The prosecution called several witnesses to the stand during the second day of the trial today, including a man who recently befriended Lee while in the St. Joseph County Jail.

Because Lee was granted a bench trial this week, St. Joseph Superior Court Judge John Marnocha — not a jury — will determine if Lee is guilty of murdering his wife.

Aaron Russell, who has been in the jail since February on a charge of Class D theft, told Marnocha that Lee began confiding in him and told him what happened when he is alleged to have killed Winston on Aug. 16 at their Hickory Village apartment in Mishawaka.

Russell said Lee told him he was upset about Winston being unfaithful and her drug use. Lee waited outside a man’s house one night where he believed Winston to be, Russell said.

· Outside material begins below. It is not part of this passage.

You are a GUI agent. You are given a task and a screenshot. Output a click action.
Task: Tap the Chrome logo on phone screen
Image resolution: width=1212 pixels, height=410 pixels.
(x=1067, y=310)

“When she came out, his heart dropped,” Russell said. “He said he was tired of her disrespecting him and everyone laughing at him. He got to the point he couldn’t take it anymore.”

“He said he choked her” after she got back to Hickory Village, Russell said.

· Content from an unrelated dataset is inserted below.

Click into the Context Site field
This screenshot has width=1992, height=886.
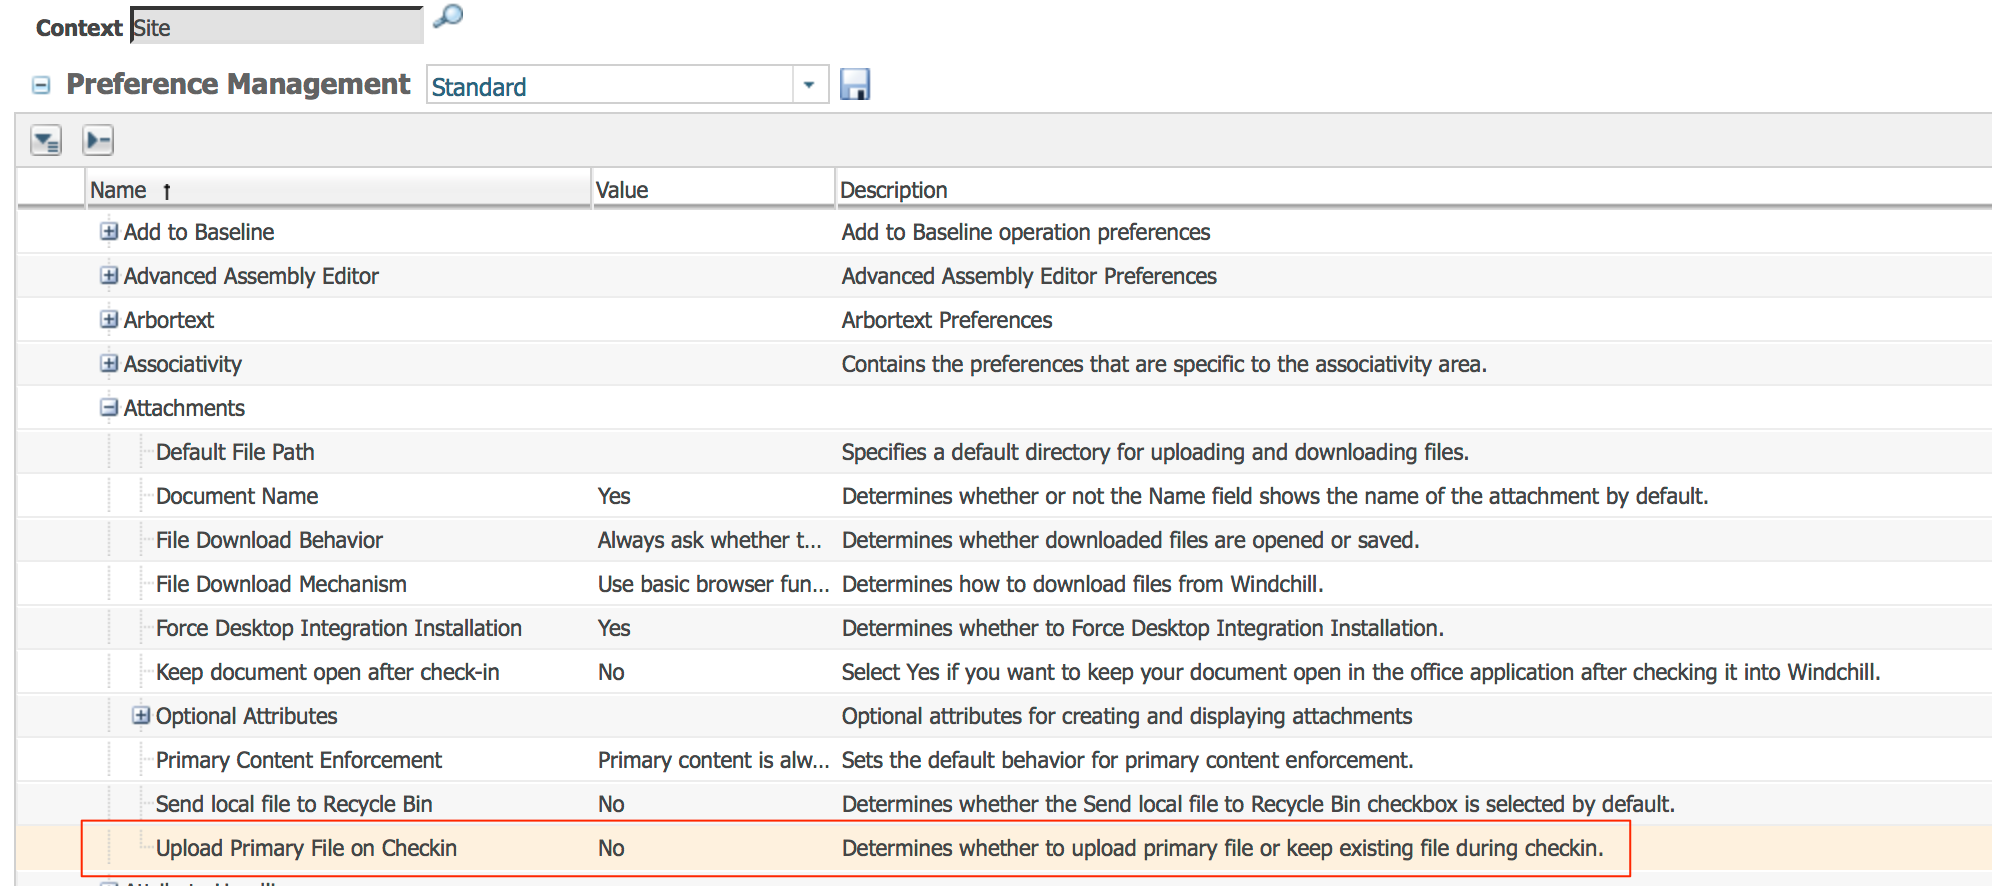[277, 27]
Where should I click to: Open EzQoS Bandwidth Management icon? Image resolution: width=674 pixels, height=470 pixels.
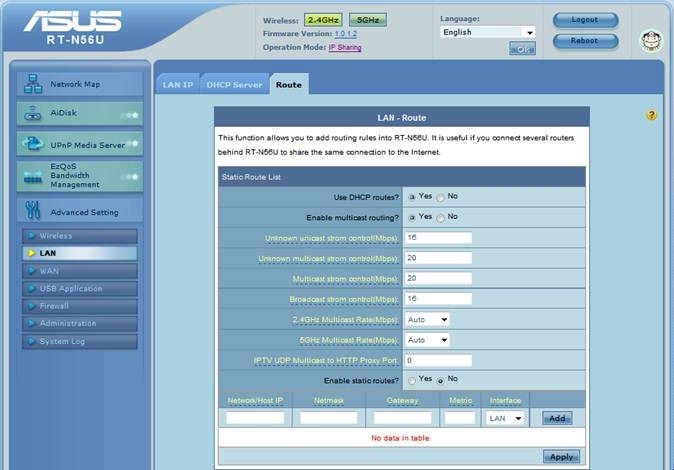click(x=31, y=177)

Russell went on to say that Lee told him he took the body to Illinois so it wouldn’t be discovered or, if it was, it would just go in the books as a missing “Jane Doe.”

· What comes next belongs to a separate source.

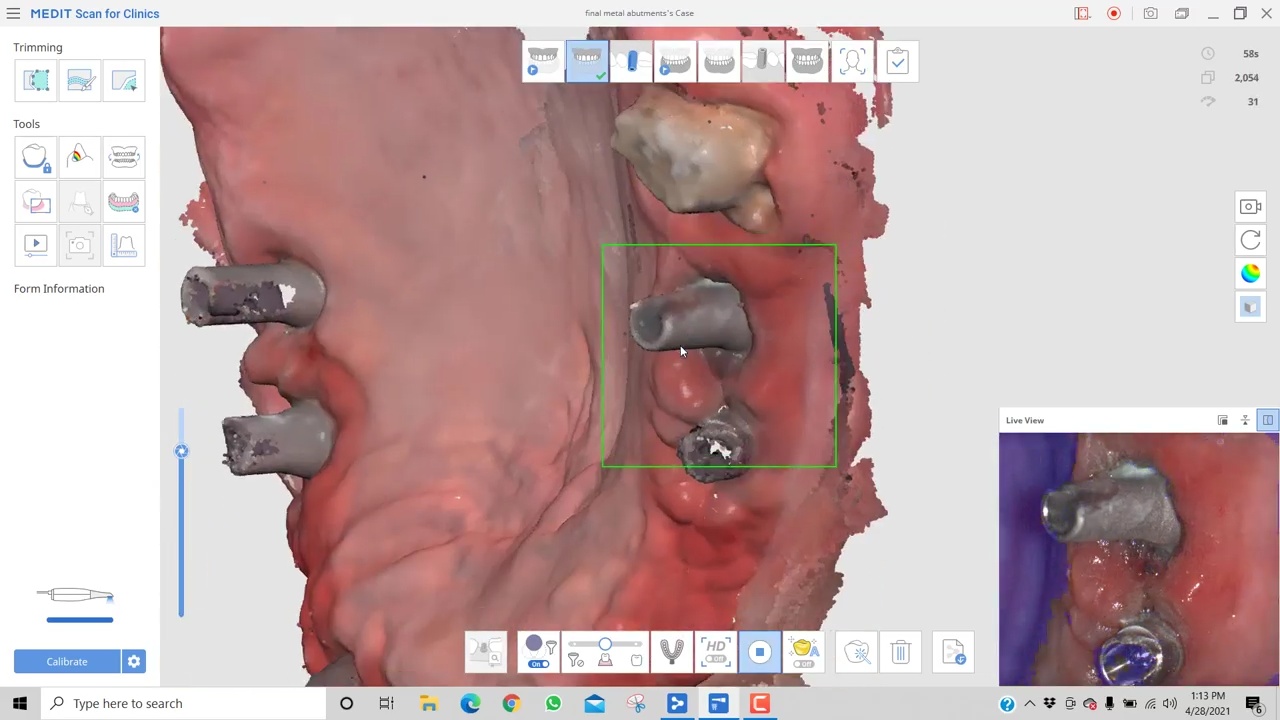Viewport: 1280px width, 720px height.
Task: Select the brush trimming tool
Action: pyautogui.click(x=80, y=81)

Lee’s attorney, Jeffrey Sanford, described Russell as someone “trying to cut a deal.”

“You’re just doing it because you’re a good citizen?” Russell asked, insinuating Russell was looking to get his sentence on the theft charge lessened. Russell said that had not been promised.

“You want them to drop the D felony?” Sanford added.

Meanwhile, Marnocha ruled today that past evidence and altercations regarding Lee and Winston would be inadmissible in court. That includes divorce papers and protection-order papers of Winston’s that police recovered from the apartment.

Marnocha did rule to allow testimony from two men regarding an August incident between the couple. Winston reportedly lived with the men in August.

Andre Banks, Winston’s godfather, testified that Winston would frequently come over with injuries because of Lee.

“Everytime she came to my house, she had black eyes, she had bruises,” he said.

James Johnson also testified Thursday that he was with Lee and two other men when Lee showed them Winston’s dead body.

Johnson said he drove with Lee and Lee’s brother to Chicago, and Johnson and Lee dumped the body behind a home on the south side.

Johnson gave specific details of lifting the body from the trunk, moving it 10 feet and burying it under items.

Johnson also acknowledged that some details he couldn’t remember because he had drank an “awful lot” that night, which includes well over a dozen beers, he said.

Tarrance Lee’s brother, Anthony Lee, reportedly retracted, according to the prosecution, some of the details he told police Aug. 18 when he took the stand today.

He said he did not know if what was wrapped up in a blanket at the apartment was a body. He testified he went to Chicago with Tarrance Lee and Johnson but did not get out of the car.

“I saw him and Jay (Johnson) take something out of the trunk,” Anthony Lee said. “I don’t know — it could have been a body.”

Ken Cotter said those statements went against some of the things he told police in August, including recognizing Winston as the person wrapped in the blanket.

Lance Anderson, a member of the St. Joseph County Metro Homicide Unit, talked about the investigation at Hickory Village.

Anderson testified police took a sock and a mattress into evidence, but there were no signs of a physical altercation and no blood found at the scene, he said.